Chemical formula: C₂₃H₂₃ClN₆O₂ Molecular mass: 450.93 g/mol
Daridorexant is a dual orexin receptor antagonist, acting on both orexin 1 and orexin 2 receptors and equipotent on both. The orexin neuropeptides (orexin A and orexin B) act on orexin receptors to promote wakefulness. Daridorexant antagonises the activation of orexin receptors by the orexin neuropeptides and consequently decreases the wake drive, allowing sleep to occur, without altering the proportion of sleep stages (as assessed by electroencephalographic recording in rodents or polysomnography in patients with insomnia).
Daridorexant is rapidly absorbed following oral administration and reaches peak plasma concentrations within 1–2 h. At an oral dose of 100 mg, daridorexant has an absolute bioavailability of 62%.
Daridorexant plasma exposure is dose proportional between 25 and 50 mg.
In healthy subjects, food did not affect total exposure. The tmax of 50 mg daridorexant was delayed by 1.3 h and Cmax decreased by 16% following administration of a high-fat and high-calorie meal.
Daridorexant has a volume of distribution of 31 L. Daridorexant is extensively bound (99.7%) to plasma proteins, mostly to albumin and to a lower extent to α-acid glycoprotein. The blood to plasma ratio is 0.64.
Daridorexant undergoes extensive metabolism and is primarily metabolised by CYP3A4 (89%). Other CYP enzymes are not of clinical relevance and individually contribute to less than 3% of metabolic clearance. None of the major human metabolites (M1, M3, and M10) contribute to the pharmacological effect of the medicinal product.
Daridorexant inhibits several CYP enzymes in vitro. The strongest inhibition was seen on CYP3A4 with a Ki of 4.6–4.8 µM. Inhibition of CYP2C8, CYP2C9, and CYP2C19 was less pronounced, with IC50 values in the range of 8.2–19 µM. Daridorexant induces CYP3A4 mRNA expression in human hepatocytes with an EC50 of 2.3 µM and, to a lesser extent, CYP2C9 and CYP2B6. Up-regulation of all CYP enzymes is mediated via activation of the PXR receptor with an EC50 of 3 µM. Daridorexant does not induce CYP1A2.
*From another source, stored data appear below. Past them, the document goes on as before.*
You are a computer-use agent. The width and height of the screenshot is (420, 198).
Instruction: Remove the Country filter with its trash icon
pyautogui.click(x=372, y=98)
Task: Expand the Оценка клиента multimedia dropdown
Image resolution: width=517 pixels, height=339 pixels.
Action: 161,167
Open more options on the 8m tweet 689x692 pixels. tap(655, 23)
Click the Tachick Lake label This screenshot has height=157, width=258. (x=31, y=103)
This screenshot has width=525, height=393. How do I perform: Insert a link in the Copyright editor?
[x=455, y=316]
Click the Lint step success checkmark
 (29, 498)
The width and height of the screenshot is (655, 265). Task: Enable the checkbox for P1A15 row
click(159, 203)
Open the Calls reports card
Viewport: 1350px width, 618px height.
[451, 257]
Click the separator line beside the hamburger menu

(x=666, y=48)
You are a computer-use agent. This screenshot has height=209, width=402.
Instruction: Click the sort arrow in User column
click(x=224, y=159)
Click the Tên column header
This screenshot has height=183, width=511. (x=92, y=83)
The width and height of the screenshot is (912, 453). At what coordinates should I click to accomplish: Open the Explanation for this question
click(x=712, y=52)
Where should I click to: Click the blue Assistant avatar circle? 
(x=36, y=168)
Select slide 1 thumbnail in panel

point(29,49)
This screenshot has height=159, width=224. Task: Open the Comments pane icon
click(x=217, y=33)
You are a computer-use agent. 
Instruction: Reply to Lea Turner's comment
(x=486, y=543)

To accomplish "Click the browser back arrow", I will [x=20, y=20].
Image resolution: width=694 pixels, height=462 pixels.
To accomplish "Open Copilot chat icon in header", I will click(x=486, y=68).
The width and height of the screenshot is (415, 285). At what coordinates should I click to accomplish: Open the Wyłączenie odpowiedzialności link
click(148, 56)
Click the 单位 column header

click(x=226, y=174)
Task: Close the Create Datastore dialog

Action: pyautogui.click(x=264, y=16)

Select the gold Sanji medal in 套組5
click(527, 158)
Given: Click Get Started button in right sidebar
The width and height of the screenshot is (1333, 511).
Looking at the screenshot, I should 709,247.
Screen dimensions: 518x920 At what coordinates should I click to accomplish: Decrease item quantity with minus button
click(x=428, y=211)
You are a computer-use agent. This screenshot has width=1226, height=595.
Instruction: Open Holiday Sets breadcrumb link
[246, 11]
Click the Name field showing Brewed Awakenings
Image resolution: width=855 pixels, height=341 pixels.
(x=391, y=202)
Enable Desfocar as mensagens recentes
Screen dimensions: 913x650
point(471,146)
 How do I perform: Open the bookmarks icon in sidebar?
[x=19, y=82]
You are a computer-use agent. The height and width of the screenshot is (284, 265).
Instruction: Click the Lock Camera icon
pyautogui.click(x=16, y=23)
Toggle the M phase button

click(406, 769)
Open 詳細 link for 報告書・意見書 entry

Daridorexant inhibits various transporters in vitro and had the strongest inhibitory effect on BCRP with an IC50 of 3.0 µM. Inhibition of other transporters including OATP, OAT3, OCT1, MATE-2K, MATE1, and P-gp/MDR1 was less pronounced, with IC50 values ranging from 8.4–71 µM.
The primary route of excretion is via faeces (approximately 57%), followed by urine (approximately 28%). Only traces of parent compound were found in urine and faeces.
The terminal half-life of daridorexant is approximately 8 hours.
The PK profile of daridorexant following multiple-dose administration showed similar PK parameters to those observed after single-dose administration. No accumulation was observed.
No clinically significant differences in the PK of daridorexant were detected based on age, sex, race, or body size. Limited PK data are available in patients older than 75 years.
Following administration of a single dose of 25 mg daridorexant, subjects with mild hepatic impairment (Child-Pugh score 5–6) had a similar exposure to unbound daridorexant compared to healthy subjects. In subjects with moderate hepatic impairment (Child-Pugh score 7–9), exposure to unbound daridorexant (AUC) and half-life increased by 1.6 times and 2.1 times, respectively, compared to healthy subjects.
Based on these results, a dose adjustment is recommended in patients with moderate hepatic impairment.
In patients with severe hepatic impairment (Child-Pugh score ≥ 10), daridorexant has not been studied and is not recommended.
Following administration of a single dose of 25 mg, the PK parameters of daridorexant were similar in subjects with severe renal impairment compared to healthy subjects.
Based on these results, daridorexant can be administered to patients with any degree of renal function impairment without the need for dose adjustment.
Nonclinical data reveal no special hazard for humans based on conventional studies of safety pharmacology, repeat-dose toxicity, genotoxicity, carcinogenic potential, toxicity to reproduction and development. Daridorexant also showed no signs indicative of abuse potential or physical dependence.
No adverse effects were observed in repeat-dose toxicity studies in rats and dogs at exposures that are 72 times and 14 times, respectively, the human exposure at the maximum recommended dose of 50 mg/day.
In dogs under positive stimulation at play, episodes of sudden muscle weakness, reminiscent of cataplexy, were observed as exaggerated pharmacological effects of daridorexant from Week 7 onwards and did not occur after treatment cessation. An overall no-observed-effect level was established at exposures that are 45 times (females) and 78 times (males) the human exposure at 50 mg/day for the free fraction.